Ilan Siboni, owner of the Darna Moroccan restaurant, was offering couscous, savory cigars and oriental grills from an improvised, open-air kitchen. On that first night, he sold out. He — and his customers — were refusing to let the terrorists win.
"We choose for life; they choose for death," said Siboni, who opened his first Jerusalem restaurant 27 years ago. "Despite everything, we decided to go out. If we do what they want us to do, we can just stay at home and be miserable. You see how Jerusalem people react. It’s what we have to do."
The food fair launched a nine-week summer festival of events designed to revitalize Ben Yehuda, which has been targeted by bombers and abandoned by shoppers. Future events this summer will include a local fashion week and a schoolbook fair. An advertising campaign — on television, radio and newspapers — is urging Israelis to take a break in Jerusalem.
The city fathers noticed that people preferred the suburban Malcha shopping mall because it was enclosed and guarded. So they enclosed and guarded Ben Yehuda, too. They erected barriers at all entrances and renamed the paved street the "Open Mall." Police checked everyone coming in. Paramilitary border guards, armed with automatics, patrolled the streets.
A young mother, Rena Schwartz, brought her 3-year-old son, Ben, to the food fair. "I was a bit afraid," she confessed, "but I trust the security. It’s lovely here. People are walking about freely. That’s how the summer should be."
Angels Bakery greeted them off Zion Square with the record 66-foot-long challah. The Israel Chefs’ Association, a quarter of whose 500 members are out of work because of the tourism slump, flaunted the biggest kugel and the biggest kubeh, a popular Middle Eastern delicacy.
Rafi Yefet, association president, revealed the secret of the distinctive, gigantic "Jerusalem kugel": 220 pounds of lokshen, 600 eggs, 110 pounds of sugar, 55 pounds of raisins and a gallon of olive oil. Bake slowly for five hours, three with a high-tech oven.
"Jerusalem Buys Blue and White" read a streamer across a side street. Old men licked cornets outside an ice cream parlor that had put chairs and tables back on the sidewalk. Yuppies nibbled goat cheeses from the Sataf Dairy’s stall.
Fancy French restaurants — Arcadia and Cavalier — offered quality dishes at knockdown prices: fillet steak in wine sauce for 29 shekels (about $6), "rostbif" for 25. The El Gaucho Argentine restaurant was grilling huge steaks alfresco. Shanti (Sanskrit for "peace") peddled vegetarian salads.
A Lubavitcher Chasid with a wispy white beard invited passers-by to lay tefillin. He had few takers. They had come out for fun, not devotion, to make a point, not to worship.

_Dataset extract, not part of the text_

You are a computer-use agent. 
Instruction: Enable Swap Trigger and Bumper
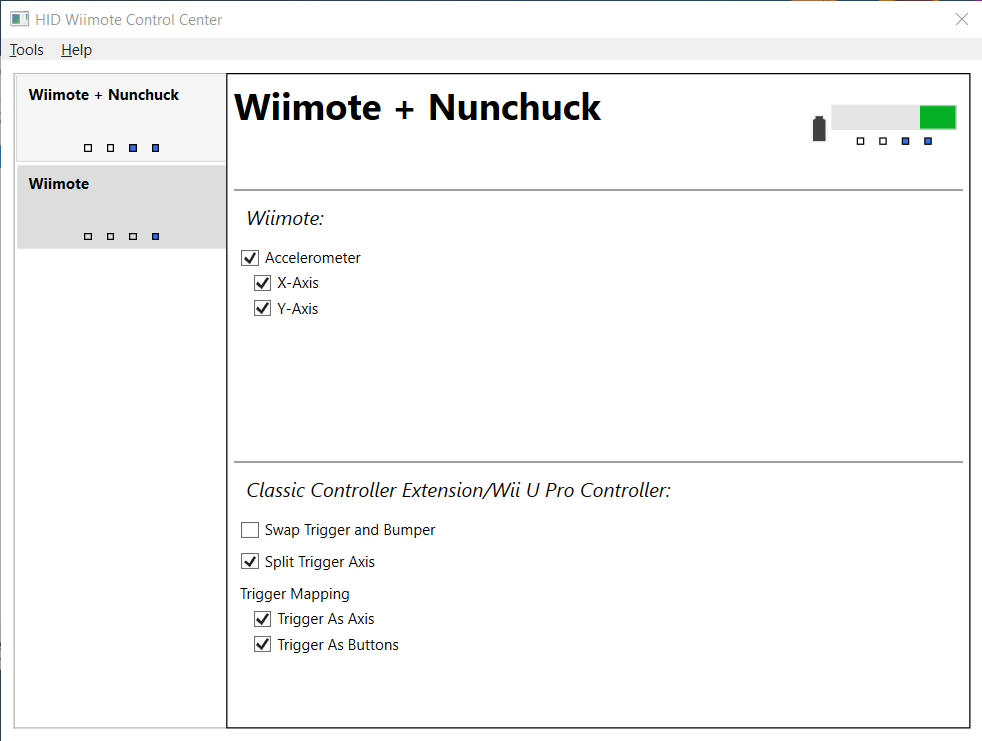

As Olmert, shadowed by his bodyguard and spokeswoman, put it: "This is the strongest and most relevant manifestation by the people of Jerusalem that nothing will break our spirit. This is where we belong. Nobody can force us out."
If the food fair was any guide, he was right about the people of Jerusalem. The rest of Israel seems in no hurry, however, to weekend in the lonely capital. And foreign tourists are still as hard to find as a silver coin in a Jerusalem kugel.